• Articolo , 18 aprile 2007
  • Venezuela: primo vertice sudamericano sull’energia

  • I presidenti di 10 paesi dell’America Latina, riuniti in un summit a Isla Margarita, hanno discusso a lungo del problema energetico, soprattutto della dipendenza dal petrolio e della produzione di biocarburanti

I lavori del primo vertice sudamericano dedicato al problema dell’approvvigionamento energetico e delle sue conseguenze, si sono concentrati soprattutto sull’accordo tra George Bush e il presidente brasiliano Lula da Silva per cercare di diminuire la dipendenza dal petrolio. L’alternativa proposta è quella dell’utilizzo di biocarburanti, prodotti dalla coltivazione di mais e canna da zucchero.
Il presidente venezuelano Hugo Chavez, nonostante lo scetticismo iniziale, ha infine accettato la proposta di Lula, rimanendo però fortemente contrario alla produzione di etanolo dal mais degli Stati Uniti.
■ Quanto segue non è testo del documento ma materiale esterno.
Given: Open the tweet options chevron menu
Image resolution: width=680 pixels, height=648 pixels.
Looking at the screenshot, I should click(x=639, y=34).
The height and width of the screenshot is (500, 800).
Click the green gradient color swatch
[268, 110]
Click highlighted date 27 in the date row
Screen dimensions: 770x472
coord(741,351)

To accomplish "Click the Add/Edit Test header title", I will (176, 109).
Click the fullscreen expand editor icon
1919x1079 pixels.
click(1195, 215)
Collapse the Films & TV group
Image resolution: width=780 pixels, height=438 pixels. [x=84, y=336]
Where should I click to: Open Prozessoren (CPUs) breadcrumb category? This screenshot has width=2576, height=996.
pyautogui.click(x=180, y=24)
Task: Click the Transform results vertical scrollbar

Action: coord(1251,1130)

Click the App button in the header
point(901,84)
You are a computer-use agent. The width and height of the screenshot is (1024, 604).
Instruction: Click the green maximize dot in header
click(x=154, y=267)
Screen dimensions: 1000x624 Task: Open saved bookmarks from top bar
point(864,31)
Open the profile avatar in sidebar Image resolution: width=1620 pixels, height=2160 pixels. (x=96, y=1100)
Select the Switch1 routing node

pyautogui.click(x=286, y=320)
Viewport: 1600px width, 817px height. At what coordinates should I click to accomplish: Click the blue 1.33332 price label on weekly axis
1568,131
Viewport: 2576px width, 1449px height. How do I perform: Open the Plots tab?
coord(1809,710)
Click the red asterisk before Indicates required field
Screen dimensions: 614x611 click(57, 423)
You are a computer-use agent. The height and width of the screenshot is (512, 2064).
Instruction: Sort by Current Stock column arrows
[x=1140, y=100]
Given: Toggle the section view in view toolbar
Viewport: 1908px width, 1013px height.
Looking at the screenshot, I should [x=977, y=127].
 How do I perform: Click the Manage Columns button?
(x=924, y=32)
Rispetto al problema ha infatti dichiarato: “chiediamo al presidente degli Stati Uniti di abbandonare i suoi propositi di manipolare e ingannare il mondo. L’etanolo o i biocarburanti non potranno mai sostituire il petrolio”. Contraria al progetto, oltre al presidente venezuelano e a Fidel Castro, si è dichiarata anche la Bolivia di Evo Morales. Il motivo principale del dissenso sta nel fatto che le coltivazioni di mais e canna da zucchero hanno bisogno di una grande quantità di acqua e, sostengono i presidenti, “incoraggiare la loro coltivazione per produrre carburante non è vantaggioso né dal punto di vista ecologico né da quello economico, e causerà una crisi alimentare senza precedenti”. (fonte Euronews)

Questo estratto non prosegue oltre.